2.2.1. A Parallel Rust Project, from the Ground Up

You can find the code mentioned in this chapter in this book's repository!

Rust is a massive language with many intricate types that can be used to facilitate the representation of almost anything imagineable.

However, we'll be focusing on only a few, namely due to limitations imposed by the MPI standard - we can't trivially pass data that isn't supported by their API.

These types are laid out in the documentation for the mpi crate here, but to summarize:

  • Signed Integers: i8, i16, i32, i64, isize
  • Unsigned Integers: u8, u16, u32, u64, usize
  • Floating-Point Numbers: f32, f64
  • Booleans: bool

Don't overthink it - you probably want f64 or i32/i64 in nearly every case. Use usize for indexing. If you come from C++, you can find a nice guide here that shows what's what!

I'll run you through the basics, but I won't keep you long - there are plenty of great guides that do a better job teaching it than I ever could.

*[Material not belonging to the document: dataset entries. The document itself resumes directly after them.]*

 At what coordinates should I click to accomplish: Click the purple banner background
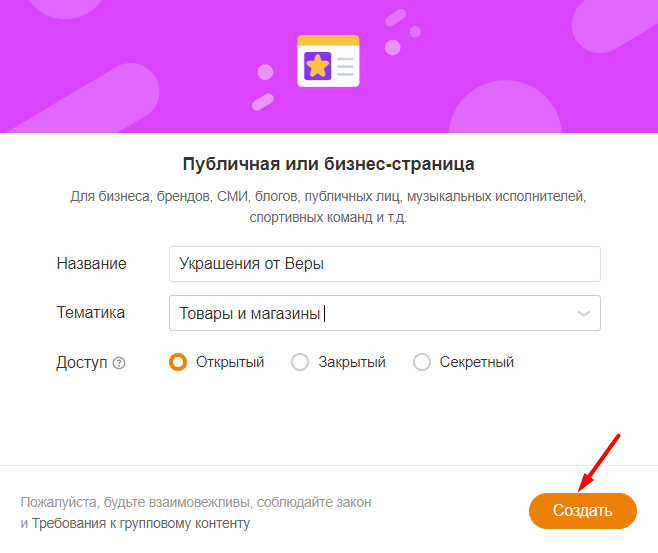pos(120,60)
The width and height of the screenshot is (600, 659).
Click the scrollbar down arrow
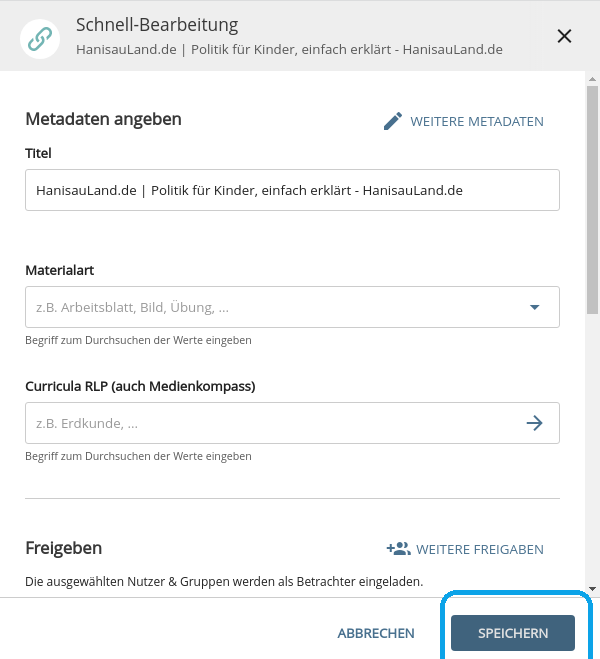(x=592, y=589)
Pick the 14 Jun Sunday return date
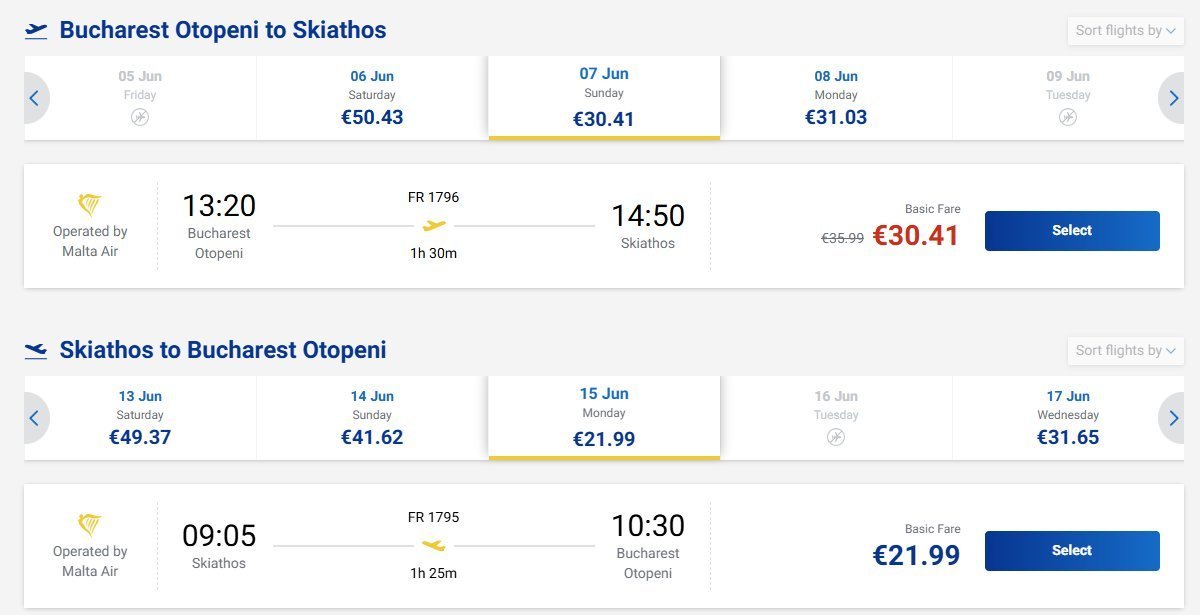1200x615 pixels. [372, 418]
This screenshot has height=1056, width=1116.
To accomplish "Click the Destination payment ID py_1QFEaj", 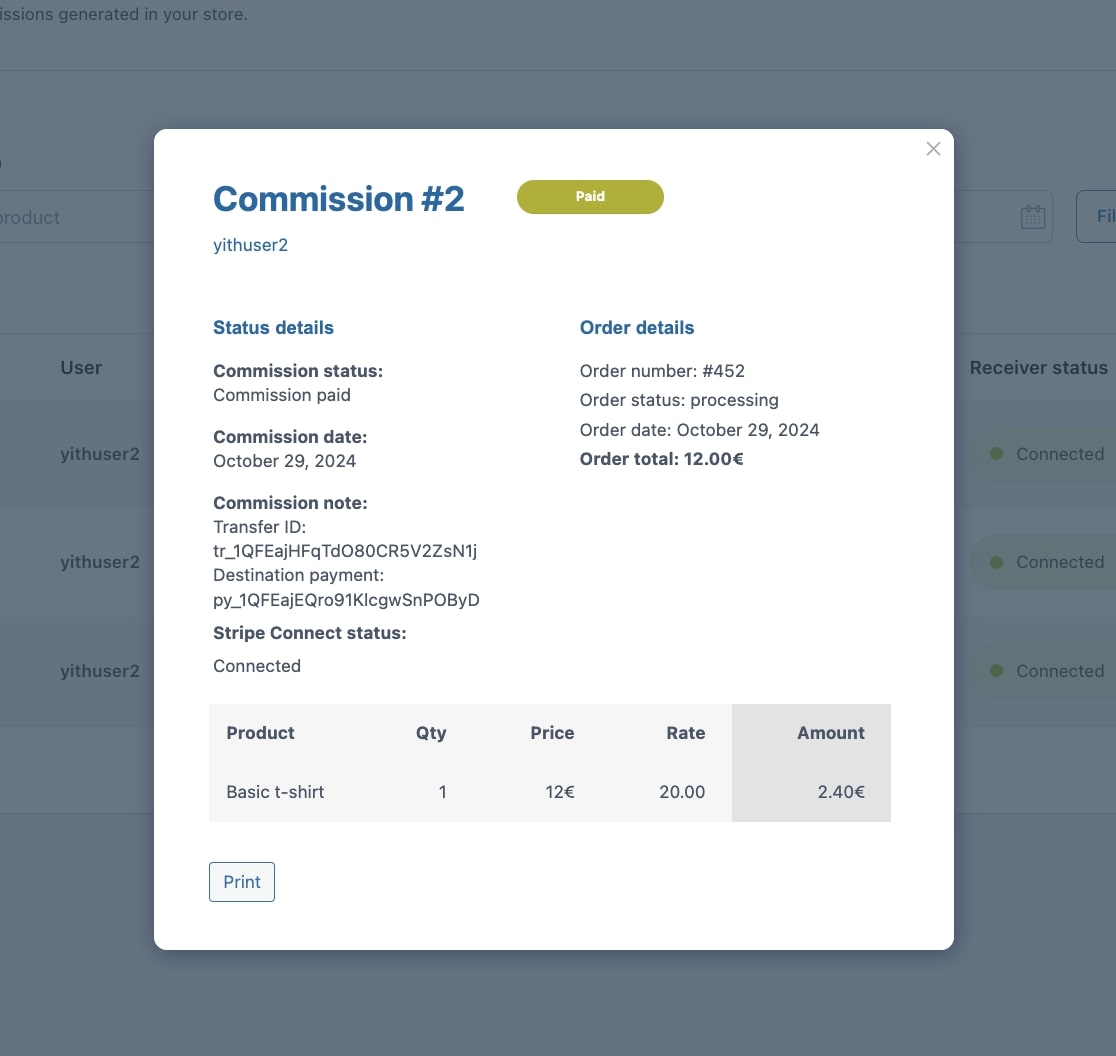I will point(346,600).
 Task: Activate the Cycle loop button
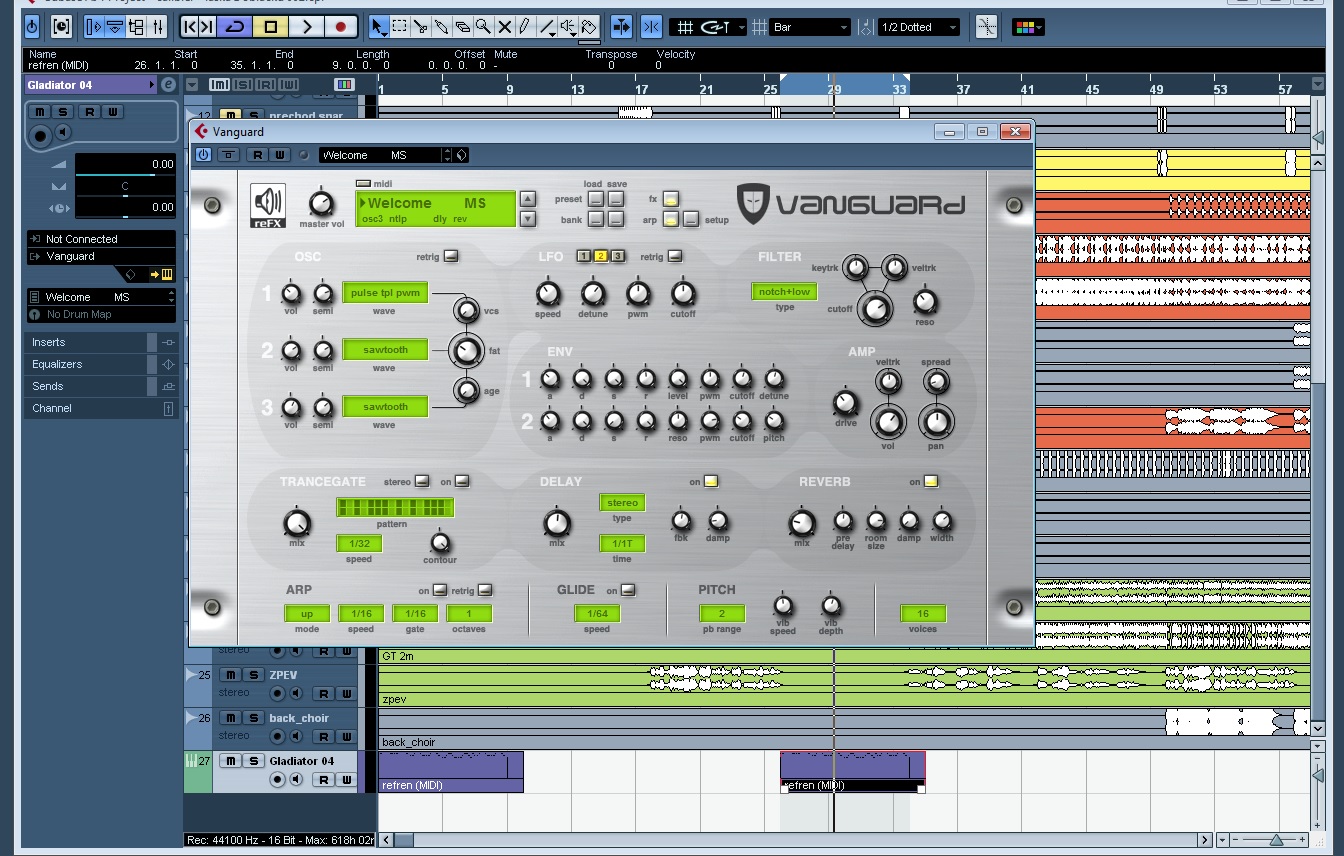(236, 27)
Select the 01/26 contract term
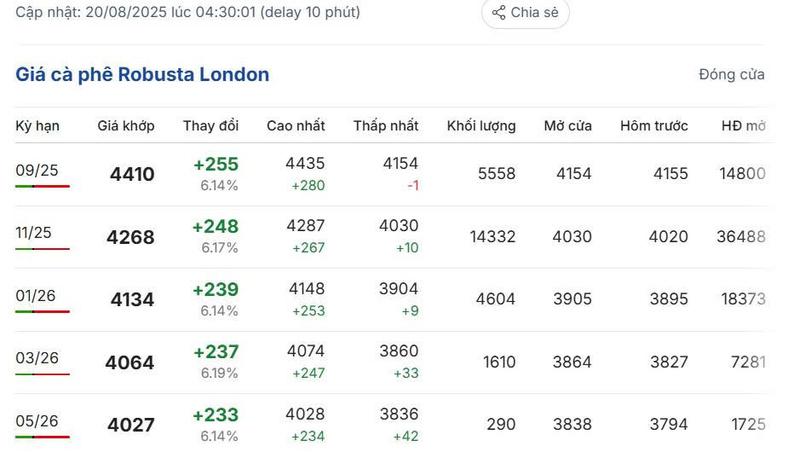 coord(37,295)
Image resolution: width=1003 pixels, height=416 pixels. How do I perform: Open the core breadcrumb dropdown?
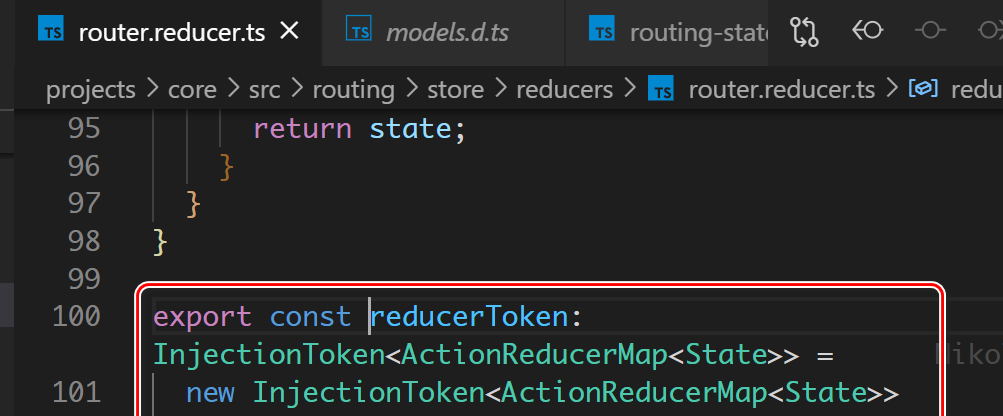193,90
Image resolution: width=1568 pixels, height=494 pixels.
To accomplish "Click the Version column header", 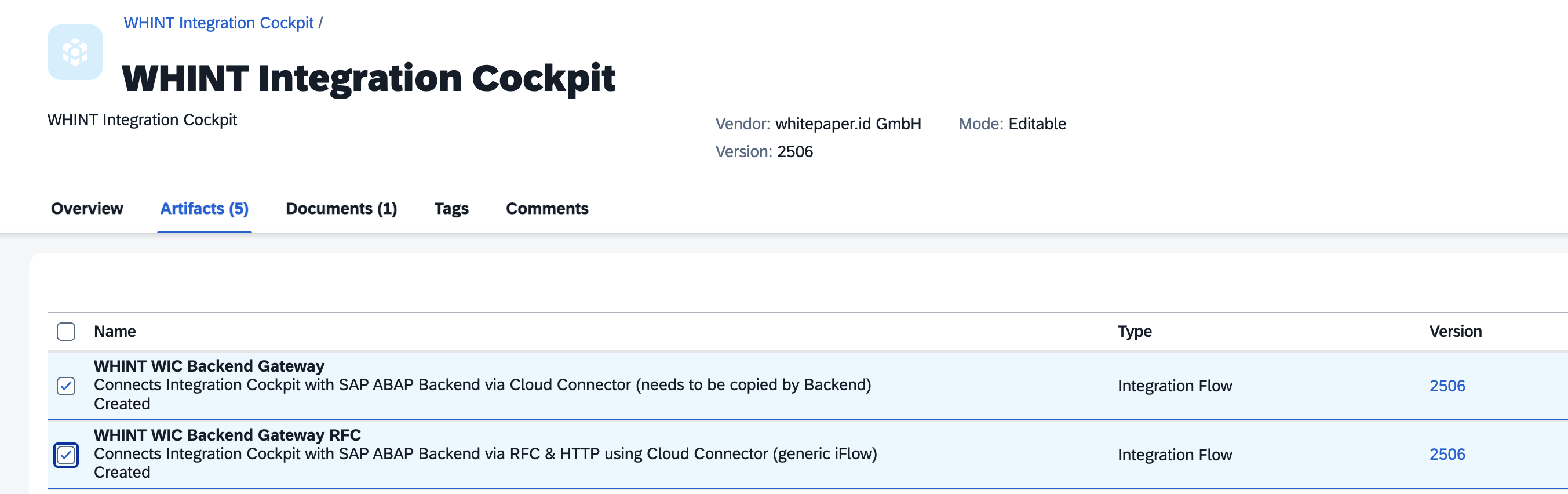I will click(1455, 332).
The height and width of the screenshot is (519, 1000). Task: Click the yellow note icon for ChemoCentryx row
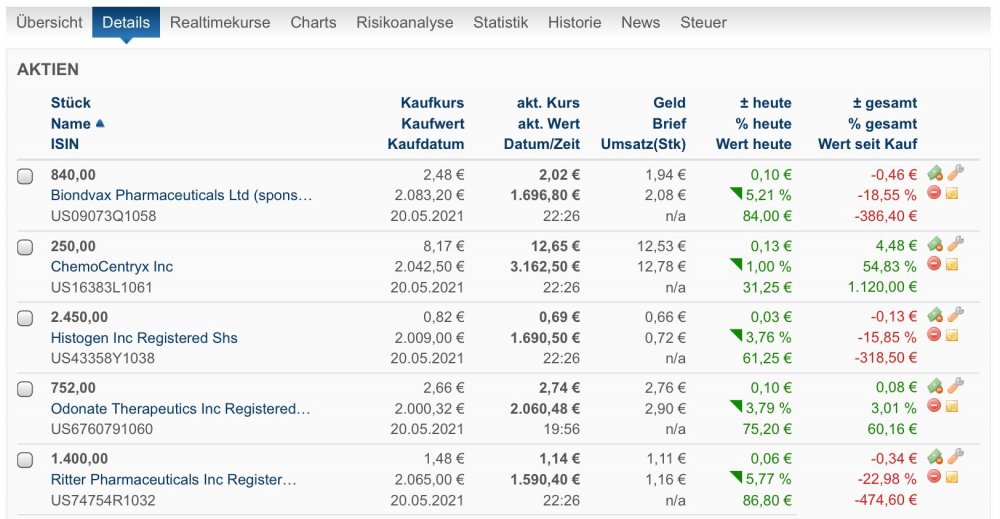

First, variables are declared with the following syntax:

let [mut] var: <type> = <expression>;

Variables are immutable by default. Here's an example where we create a (mutable) vector of f64s:

#![allow(unused)]
fn main() {
let mut nums: Vec<f64> = Vec::new();
}

Rust also has arguably the best macro support out of any language, one such example being the vec!(<num>; <len>) macro that fills an array out:

#![allow(unused)]
fn main() {
let mut nums: Vec<f64> = vec!(0.0f64; 100_000_000);
}

Rereading above, you can see that the declaration expects an expression. Almost everything is an expression, including block expressions, meaning the following is completely valid Rust code:

#![allow(unused)]
fn main() {
let mut nums: Vec<f64> = {
    let mut inner_nums = Vec::new();
    for _ in 0..100_000_000 {
        inner_nums.push(0);
    }
    inner_nums
};
}

...where _ is a wildcard "forget-about-it" operator, since we don't care about the index here.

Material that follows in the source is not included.